Insérer un article additionnel ainsi rédigé :

L'article 80 duodecies du code général des impôts est complété par un 3 ainsi rédigé :

« 3. Toute société dont le conseil d'administration ou le directoire décide d'augmenter la rémunération d'un dirigeant pendant la période de six mois précédant son départ de l'entreprise est redevable d'une taxe additionnelle à l'impôt sur les sociétés au taux de 15 % sur son bénéfice imposable. »

La parole est à M. le président de la commission des finances.

M. Philippe Marini, président de la commission des finances. Je ne résiste pas à une brève intervention, le dispositif proposé me paraissant inadéquat, et cela pour deux raisons.

Si l'on constate des résultats brillants, augmenter la rémunération d'un dirigeant alors qu'il s'apprête à quitter l'entreprise n'est pas forcément et par nature illégitime,...

Mme Valérie Pécresse, ministre. C'est l'application de la loi TEPA !

M. Philippe Marini, président de la commission des finances. ... surtout si sa rémunération était auparavant modérée.

Mme Valérie Pécresse, ministre. Tout à fait !

M. Philippe Marini, président de la commission des finances. Si en revanche la situation de l'entreprise que quitte le dirigeant était à ce point compromise que son résultat fiscal deviendrait négatif, cette augmentation serait vraiment, moralement et économiquement, très condamnable, et, monsieur Marc, le dispositif serait alors techniquement inopérant.

Bref, je comprends vos intentions, qui peuvent dans une large mesure être partagées, mais, sincèrement, vous ne touchez pas, à mon avis, les bonnes cibles.

Mme la présidente. La parole est à M. Philippe Dallier, pour explication de vote.

M. Philippe Dallier. J'estime que, dans tous les cas de figure, cet amendement sera inopérant et ne changera strictement rien.

Par exemple, si le départ du dirigeant est prévu, il sera augmenté non pas six mois mais sept mois auparavant.

Mme Valérie Pécresse, ministre. Eh oui !

M. Philippe Dallier. Il peut aussi y avoir le cas contraire : un dirigeant est augmenté, puis, pour une raison x ou y imprévisible alors, il quitte l'entreprise ; celle-ci va donc se voir taxée de 15 % supplémentaires sans que rien ne le justifie !

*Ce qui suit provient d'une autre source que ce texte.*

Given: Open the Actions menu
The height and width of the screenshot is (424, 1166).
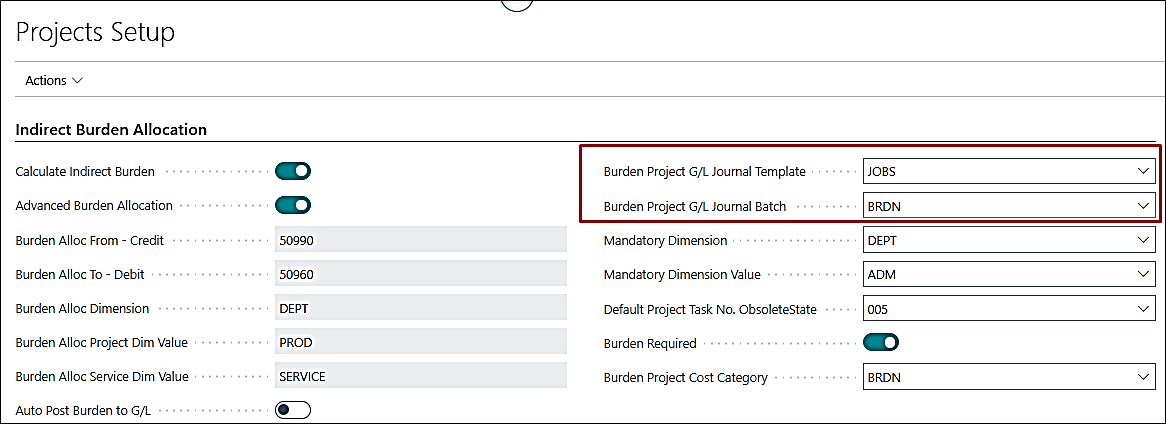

Pour tout dire, cela me paraît être un drôle d'amendement et je crains qu'il ne rate son but de toutes les manières.

Mme la présidente. Je mets aux voix l'amendement n° I-120 rectifié ter .

(L'amendement est adopté.)

Mme la présidente. En conséquence, un article additionnel ainsi rédigé est inséré dans le projet de loi de finances, après l'article 4.